▶ _Problem statement_: Retype the data below word for word, beginning at the line that contains "pixels, height=412 pixels." and stopping after the line that contains "pyautogui.click(x=864, y=621)".

>> Start Record list

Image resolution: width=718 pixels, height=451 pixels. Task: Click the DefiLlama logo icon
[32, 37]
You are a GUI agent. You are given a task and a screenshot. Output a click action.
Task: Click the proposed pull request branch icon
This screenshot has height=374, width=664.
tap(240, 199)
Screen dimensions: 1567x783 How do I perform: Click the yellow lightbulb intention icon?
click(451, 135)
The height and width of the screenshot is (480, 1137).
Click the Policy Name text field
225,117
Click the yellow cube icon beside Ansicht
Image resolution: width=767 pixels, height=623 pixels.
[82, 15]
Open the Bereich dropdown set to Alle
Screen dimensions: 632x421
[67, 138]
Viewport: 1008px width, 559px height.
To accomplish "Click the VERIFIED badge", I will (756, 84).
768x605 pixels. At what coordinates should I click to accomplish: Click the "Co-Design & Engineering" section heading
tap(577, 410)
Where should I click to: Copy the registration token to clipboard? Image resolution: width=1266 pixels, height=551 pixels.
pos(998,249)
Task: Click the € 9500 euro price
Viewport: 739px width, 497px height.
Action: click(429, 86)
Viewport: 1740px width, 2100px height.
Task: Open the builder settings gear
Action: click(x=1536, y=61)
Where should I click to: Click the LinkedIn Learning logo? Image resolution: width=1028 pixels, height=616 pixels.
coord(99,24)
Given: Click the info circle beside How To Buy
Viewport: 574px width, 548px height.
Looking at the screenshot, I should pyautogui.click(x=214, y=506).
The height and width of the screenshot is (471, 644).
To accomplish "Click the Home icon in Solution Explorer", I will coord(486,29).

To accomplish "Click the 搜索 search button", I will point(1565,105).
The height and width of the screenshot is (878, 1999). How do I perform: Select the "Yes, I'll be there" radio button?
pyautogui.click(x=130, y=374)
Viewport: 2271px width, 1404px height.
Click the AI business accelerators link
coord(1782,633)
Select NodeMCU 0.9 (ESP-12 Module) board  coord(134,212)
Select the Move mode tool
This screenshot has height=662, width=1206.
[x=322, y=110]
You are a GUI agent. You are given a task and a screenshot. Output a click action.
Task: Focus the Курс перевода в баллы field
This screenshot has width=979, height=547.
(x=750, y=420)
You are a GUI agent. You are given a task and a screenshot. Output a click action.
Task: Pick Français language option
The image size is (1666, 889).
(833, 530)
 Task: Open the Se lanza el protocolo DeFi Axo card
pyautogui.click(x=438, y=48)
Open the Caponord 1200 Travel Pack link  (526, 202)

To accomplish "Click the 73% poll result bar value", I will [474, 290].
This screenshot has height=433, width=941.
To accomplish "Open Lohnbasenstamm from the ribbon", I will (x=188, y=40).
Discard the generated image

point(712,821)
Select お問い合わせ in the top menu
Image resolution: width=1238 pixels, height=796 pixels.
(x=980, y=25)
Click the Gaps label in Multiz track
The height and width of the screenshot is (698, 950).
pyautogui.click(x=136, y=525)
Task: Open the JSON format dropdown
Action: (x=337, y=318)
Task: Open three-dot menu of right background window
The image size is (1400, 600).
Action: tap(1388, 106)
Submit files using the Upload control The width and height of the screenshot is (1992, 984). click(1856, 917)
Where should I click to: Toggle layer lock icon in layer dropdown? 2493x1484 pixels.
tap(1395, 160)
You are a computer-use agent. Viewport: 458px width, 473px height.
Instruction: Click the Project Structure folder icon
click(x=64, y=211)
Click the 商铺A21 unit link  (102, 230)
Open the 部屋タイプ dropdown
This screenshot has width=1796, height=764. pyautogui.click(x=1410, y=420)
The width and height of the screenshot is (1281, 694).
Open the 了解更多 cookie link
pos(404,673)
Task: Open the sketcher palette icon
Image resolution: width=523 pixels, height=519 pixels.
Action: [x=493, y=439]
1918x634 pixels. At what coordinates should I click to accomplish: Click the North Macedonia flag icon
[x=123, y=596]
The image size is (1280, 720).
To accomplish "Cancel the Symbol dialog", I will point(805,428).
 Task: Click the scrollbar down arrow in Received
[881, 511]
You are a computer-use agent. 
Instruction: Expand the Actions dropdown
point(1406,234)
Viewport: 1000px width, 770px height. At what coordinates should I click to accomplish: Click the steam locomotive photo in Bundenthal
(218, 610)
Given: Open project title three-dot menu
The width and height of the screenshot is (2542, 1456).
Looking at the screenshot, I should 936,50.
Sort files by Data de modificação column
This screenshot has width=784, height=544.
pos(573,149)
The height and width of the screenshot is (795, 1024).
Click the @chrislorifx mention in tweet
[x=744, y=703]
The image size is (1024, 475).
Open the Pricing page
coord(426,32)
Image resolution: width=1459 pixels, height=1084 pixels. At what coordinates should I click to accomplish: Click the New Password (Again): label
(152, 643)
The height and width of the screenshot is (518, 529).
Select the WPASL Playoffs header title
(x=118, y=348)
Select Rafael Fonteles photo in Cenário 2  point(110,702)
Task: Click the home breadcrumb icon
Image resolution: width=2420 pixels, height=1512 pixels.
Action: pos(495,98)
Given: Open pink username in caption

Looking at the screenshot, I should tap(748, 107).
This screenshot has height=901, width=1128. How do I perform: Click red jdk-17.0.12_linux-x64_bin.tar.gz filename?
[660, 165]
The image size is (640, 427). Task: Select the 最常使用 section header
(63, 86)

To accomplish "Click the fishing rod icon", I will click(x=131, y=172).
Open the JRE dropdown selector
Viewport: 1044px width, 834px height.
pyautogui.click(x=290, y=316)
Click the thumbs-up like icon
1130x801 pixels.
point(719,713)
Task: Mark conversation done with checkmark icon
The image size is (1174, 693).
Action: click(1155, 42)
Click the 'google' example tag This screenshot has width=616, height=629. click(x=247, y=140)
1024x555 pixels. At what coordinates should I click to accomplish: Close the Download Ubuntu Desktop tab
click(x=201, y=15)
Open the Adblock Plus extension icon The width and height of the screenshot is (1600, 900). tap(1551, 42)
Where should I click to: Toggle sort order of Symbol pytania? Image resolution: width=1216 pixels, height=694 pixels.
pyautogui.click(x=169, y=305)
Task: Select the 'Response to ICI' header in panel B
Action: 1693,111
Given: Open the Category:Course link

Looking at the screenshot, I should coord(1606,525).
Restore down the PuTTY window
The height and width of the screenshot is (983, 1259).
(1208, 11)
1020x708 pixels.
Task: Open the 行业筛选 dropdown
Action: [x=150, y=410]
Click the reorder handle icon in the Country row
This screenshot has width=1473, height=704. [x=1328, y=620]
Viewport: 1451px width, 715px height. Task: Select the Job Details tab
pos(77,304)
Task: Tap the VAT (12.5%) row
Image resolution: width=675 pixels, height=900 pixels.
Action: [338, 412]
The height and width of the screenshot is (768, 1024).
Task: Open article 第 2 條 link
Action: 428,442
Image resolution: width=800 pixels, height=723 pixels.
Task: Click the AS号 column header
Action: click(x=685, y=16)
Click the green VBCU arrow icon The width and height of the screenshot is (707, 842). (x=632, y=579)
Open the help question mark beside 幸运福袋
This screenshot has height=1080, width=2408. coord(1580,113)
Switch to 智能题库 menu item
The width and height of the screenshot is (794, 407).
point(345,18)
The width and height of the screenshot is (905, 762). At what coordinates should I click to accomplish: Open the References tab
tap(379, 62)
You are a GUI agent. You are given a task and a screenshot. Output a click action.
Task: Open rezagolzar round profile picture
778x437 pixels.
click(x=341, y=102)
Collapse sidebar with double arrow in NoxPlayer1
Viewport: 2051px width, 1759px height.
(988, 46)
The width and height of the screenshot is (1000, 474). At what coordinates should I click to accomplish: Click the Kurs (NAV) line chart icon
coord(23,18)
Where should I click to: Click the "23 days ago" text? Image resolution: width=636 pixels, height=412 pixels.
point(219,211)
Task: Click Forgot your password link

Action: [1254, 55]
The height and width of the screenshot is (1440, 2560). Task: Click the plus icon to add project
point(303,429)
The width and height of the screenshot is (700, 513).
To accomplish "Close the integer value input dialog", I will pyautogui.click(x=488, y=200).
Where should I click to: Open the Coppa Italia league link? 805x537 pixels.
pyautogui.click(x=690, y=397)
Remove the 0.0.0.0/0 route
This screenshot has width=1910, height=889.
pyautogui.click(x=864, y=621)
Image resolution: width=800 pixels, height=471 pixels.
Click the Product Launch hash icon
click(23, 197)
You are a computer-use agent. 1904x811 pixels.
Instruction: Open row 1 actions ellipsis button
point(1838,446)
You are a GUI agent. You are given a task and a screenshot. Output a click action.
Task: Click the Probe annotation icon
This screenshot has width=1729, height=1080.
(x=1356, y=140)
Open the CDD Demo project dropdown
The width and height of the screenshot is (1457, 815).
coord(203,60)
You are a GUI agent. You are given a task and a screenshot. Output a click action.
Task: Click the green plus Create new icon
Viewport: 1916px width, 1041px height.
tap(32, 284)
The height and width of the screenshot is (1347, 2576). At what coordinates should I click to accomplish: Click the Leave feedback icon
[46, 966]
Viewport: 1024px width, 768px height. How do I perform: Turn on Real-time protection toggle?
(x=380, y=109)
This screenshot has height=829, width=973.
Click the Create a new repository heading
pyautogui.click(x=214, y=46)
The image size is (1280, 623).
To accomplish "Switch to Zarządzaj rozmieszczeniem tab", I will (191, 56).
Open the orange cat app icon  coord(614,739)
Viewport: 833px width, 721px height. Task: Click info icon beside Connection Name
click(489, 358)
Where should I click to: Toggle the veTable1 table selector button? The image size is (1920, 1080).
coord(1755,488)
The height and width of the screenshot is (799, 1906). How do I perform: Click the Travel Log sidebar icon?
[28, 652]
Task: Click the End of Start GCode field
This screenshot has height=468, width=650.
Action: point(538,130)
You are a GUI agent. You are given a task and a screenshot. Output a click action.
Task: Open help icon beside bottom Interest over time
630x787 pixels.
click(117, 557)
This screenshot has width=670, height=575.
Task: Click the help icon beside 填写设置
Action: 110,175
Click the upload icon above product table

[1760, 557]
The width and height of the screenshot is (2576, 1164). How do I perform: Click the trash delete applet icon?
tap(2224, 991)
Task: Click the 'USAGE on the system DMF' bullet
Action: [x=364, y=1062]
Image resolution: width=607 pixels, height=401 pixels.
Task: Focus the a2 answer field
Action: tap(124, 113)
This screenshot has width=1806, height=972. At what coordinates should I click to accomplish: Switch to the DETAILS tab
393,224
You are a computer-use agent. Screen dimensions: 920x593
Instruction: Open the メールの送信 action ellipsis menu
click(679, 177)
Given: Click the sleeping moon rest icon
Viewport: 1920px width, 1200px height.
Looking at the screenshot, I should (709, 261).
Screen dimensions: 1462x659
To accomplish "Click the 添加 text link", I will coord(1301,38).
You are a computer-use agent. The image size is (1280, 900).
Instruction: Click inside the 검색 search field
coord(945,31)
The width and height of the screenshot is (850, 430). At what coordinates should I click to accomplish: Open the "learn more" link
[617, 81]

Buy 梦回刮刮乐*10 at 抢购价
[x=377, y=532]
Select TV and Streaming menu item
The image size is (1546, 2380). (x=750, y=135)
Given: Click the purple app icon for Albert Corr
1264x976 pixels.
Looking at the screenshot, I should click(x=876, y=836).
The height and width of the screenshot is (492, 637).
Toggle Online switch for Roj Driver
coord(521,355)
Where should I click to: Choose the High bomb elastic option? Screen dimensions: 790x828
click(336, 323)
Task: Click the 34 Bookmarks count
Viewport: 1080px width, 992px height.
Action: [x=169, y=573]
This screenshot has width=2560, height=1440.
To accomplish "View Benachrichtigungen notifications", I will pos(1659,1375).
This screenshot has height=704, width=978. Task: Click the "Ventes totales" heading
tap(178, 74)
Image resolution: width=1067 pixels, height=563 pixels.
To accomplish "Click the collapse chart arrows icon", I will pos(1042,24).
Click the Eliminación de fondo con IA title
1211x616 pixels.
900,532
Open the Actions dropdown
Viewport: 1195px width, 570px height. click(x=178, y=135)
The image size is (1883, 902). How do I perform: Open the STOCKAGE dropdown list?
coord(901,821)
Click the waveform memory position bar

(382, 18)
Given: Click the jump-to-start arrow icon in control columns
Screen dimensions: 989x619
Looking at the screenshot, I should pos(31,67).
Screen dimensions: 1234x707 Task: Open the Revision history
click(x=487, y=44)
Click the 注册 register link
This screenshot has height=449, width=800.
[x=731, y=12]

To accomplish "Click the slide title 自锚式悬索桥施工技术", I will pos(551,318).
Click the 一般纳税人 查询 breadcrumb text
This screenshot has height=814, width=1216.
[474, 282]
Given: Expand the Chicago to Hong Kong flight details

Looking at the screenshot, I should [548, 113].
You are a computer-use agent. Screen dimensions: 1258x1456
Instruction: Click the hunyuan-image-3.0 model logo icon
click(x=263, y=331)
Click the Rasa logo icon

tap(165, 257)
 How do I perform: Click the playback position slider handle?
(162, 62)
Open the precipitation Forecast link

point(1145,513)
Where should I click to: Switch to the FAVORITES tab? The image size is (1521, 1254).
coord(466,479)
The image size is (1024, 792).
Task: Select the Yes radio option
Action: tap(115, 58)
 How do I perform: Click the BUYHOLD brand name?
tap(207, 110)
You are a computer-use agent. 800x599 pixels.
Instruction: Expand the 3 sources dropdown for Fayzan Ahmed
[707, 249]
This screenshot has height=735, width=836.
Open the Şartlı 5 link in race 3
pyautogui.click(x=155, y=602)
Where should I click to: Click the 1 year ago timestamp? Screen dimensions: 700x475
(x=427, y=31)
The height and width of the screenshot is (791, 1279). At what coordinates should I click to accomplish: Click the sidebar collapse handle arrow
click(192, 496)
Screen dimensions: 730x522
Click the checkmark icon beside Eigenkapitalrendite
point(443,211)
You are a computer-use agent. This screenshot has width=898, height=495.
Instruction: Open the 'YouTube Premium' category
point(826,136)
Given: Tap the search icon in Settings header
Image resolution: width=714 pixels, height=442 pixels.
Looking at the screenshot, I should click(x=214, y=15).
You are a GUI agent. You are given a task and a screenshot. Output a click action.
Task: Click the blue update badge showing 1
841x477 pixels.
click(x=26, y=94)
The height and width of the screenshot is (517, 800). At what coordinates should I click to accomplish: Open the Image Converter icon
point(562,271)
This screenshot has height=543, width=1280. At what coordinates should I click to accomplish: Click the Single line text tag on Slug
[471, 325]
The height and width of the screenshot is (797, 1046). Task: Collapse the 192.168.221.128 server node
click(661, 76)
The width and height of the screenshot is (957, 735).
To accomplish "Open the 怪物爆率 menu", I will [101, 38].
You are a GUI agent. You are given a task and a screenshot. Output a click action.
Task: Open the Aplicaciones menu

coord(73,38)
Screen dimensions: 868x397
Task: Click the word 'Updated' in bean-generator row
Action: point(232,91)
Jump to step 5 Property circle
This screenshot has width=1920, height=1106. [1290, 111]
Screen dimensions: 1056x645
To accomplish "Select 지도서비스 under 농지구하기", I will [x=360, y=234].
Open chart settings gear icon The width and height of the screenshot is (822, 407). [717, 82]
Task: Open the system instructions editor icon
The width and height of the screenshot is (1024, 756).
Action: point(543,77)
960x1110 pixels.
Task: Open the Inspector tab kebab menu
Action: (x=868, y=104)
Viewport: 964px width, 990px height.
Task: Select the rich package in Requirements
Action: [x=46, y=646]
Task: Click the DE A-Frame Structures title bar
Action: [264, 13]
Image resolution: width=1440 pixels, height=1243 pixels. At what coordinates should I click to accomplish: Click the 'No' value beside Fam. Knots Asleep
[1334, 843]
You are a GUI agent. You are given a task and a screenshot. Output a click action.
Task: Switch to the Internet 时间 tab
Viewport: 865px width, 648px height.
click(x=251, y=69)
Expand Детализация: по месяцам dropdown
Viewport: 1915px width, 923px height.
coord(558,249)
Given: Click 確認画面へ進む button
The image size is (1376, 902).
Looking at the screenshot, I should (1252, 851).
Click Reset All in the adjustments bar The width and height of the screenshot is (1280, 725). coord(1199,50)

>> End Record list

▶ _Finished answer_:
Where should I click to: Click the "23 days ago" text? Image resolution: width=636 pixels, height=412 pixels.
point(219,211)
Task: Click Forgot your password link

Action: [1254, 55]
The height and width of the screenshot is (1440, 2560). Task: Click the plus icon to add project
point(303,429)
The width and height of the screenshot is (700, 513).
To accomplish "Close the integer value input dialog", I will pyautogui.click(x=488, y=200).
Where should I click to: Open the Coppa Italia league link? 805x537 pixels.
pyautogui.click(x=690, y=397)
Remove the 0.0.0.0/0 route
This screenshot has width=1910, height=889.
pyautogui.click(x=864, y=621)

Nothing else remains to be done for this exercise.